YOUR TASKS:
[a] Could you reproduce the passage on optical imaging of tissue starting at "A variety of approaches" and ending at "hollow tissue cavity.", renaming "white light source" to "xenon lamp"?
[b] Can you take the passage on optical imaging of tissue further, picking up right after its final sentence?

SELECTED EXTRACT:
....................

A variety of approaches to optical imaging and analysis have been used for many different applications. For example, the endoscope is a useful tool for a variety of applications such as biological research, medical diagnostics, and for image guidance in surgical procedures. Conventional endoscopes utilize a white light source to illuminate a sample and reflected light to visualize the same sample. Such conventional endoscopes are typically limited, however, to visualizing the surface of a sample or to surface inspection within a hollow tissue cavity.
Many applications for which optical analysis would be beneficial are subject to a variety of limitations. For example, space constraints in many applications limit the use of certain tools or approaches that are not generally scaleable in a manner that would facilitate use with these applications. In addition, while certain approaches have been useful in applications characterized by small space constraints, these approaches are often limited in their ability to achieve desirable results, or by their ability for use with certain applications such as with the analysis of tissue in live beings.
One type of tissue that has been particularly difficult to access for examination and surgical intervention is cochlear tissue in the inner ear. In particular, visualization of structures inside the inner ear in vivo has been limited by their small size and inaccessible location deep in the temporal bone.

....................

Stored items
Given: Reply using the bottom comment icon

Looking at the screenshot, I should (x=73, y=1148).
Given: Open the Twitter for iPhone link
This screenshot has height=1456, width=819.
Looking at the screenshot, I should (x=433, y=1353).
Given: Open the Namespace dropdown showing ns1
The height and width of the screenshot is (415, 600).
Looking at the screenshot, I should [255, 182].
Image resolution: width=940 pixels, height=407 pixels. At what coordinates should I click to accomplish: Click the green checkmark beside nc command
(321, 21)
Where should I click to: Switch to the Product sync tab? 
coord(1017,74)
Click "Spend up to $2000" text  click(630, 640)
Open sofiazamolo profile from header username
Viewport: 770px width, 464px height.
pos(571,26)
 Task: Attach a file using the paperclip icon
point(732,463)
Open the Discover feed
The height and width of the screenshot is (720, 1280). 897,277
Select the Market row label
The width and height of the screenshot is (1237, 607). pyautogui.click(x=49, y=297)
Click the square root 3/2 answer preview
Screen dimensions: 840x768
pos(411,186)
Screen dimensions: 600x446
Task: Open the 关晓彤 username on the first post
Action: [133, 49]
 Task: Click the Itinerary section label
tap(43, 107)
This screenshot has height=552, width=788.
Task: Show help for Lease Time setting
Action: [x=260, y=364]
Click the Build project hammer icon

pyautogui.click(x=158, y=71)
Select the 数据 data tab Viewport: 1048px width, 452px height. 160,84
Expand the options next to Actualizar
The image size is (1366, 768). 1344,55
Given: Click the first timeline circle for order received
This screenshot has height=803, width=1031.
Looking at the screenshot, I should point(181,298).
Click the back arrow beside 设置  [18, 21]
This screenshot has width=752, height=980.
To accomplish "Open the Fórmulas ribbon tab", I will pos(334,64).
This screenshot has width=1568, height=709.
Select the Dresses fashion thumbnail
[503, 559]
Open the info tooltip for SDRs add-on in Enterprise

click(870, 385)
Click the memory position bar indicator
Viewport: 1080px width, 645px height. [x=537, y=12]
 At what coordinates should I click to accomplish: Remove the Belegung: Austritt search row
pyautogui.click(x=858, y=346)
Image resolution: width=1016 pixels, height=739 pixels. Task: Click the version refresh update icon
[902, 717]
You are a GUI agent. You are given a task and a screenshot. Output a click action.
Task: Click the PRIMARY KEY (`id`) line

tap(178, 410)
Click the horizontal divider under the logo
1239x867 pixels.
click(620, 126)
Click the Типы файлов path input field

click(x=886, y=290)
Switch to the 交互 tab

....................

ANSWERS FOR THE EXERCISE:
[a]
A variety of approaches to optical imaging and analysis have been used for many different applications. For example, the endoscope is a useful tool for a variety of applications such as biological research, medical diagnostics, and for image guidance in surgical procedures. Conventional endoscopes utilize a xenon lamp to illuminate a sample and reflected light to visualize the same sample. Such conventional endoscopes are typically limited, however, to visualizing the surface of a sample or to surface inspection within a hollow tissue cavity.

[b]
Analysis of cochlear tissue is important; it has been estimated that 50% of adults living in industrialized countries will suffer some permanent hearing loss by 75 years of age. For instance, hearing loss related to inner ear disorders is a widespread problem that impacts about 28 million Americans. Yet, otologists have been severely limited in their ability to diagnose even common pathology, let alone to treat disease in a non-destructive manner For patients with sudden hearing loss or acute vertigo, otologists are usually forced to list numerous potential causes before admitting the cause is unknown. Treatment is thus compromised, since the various potential causes of hearing loss may respond quite differently to specific interventions.
Much hearing loss is thought to stem from damage to the sensory receptor cells in the cochlea. These hair cells are found in a tonotopically organized ribbon 4-5 cells wide and about 5,000 cells long that coils along the length of the cochlea, with higher frequencies at the basal end and lower frequencies at the apical end. Sound vibrates the basilar membrane on which the hair cells ride, and causes a relative shearing between the apical surfaces of the cells and a membrane contacting the tops of their mechanosensory bundles. This mechanical stimulation directly opens ion channels found at the tips of the stereocilia that constitute the bundle.
Previous approaches to assessing damage to the cochlea has been assessed either indirectly in vivo using electrical methods to monitor the auditory nerve firings or the auditory brainstem response (ABR), or more directly in vitro by excising sections of the cochlea and studying the anatomy. However, these approaches have been limited in resolution and, for the latter approach, are not possible for use with treating live beings.
The above and other issues have presented challenges to optical analysis approaches and, in particular, to optical imaging in applications exhibiting relatively small space such as for endoscopic and microscopic applications.